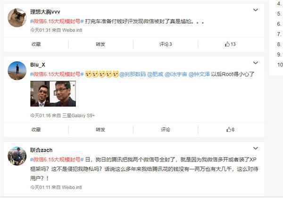This screenshot has height=198, width=283.
Task: Open Blu_X's profile avatar
Action: [x=17, y=71]
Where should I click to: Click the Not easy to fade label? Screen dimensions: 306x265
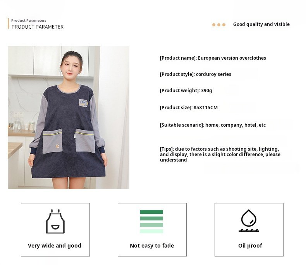[152, 246]
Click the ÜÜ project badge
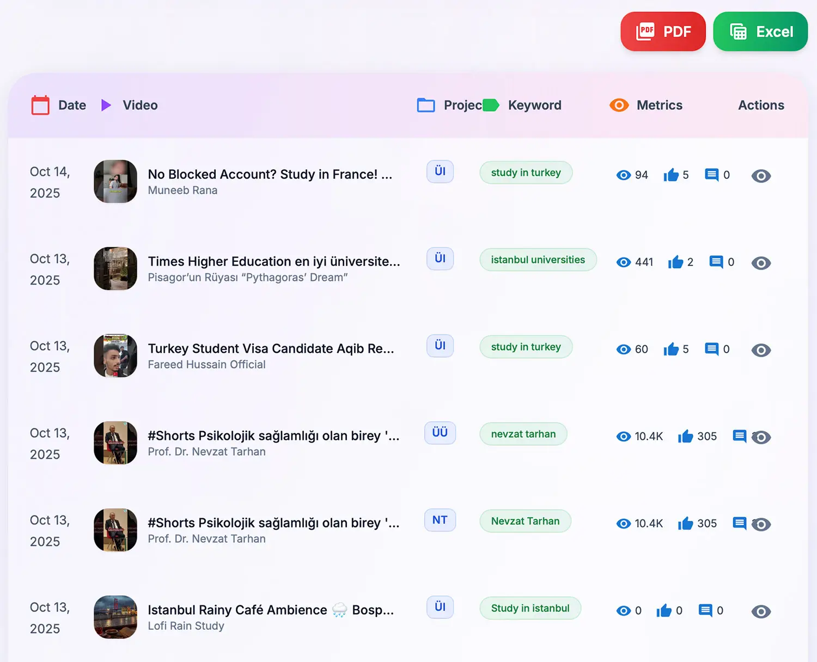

> [REQUIREMENT] Write the lines from the one with "Where should I" through the last line of the entries out again exactly, both ends included, and skip the pictures.

> [SOLUTION BELOW]
Where should I click to: Click the Not easy to fade label? Screen dimensions: 306x265
[152, 246]
Click the ÜÜ project badge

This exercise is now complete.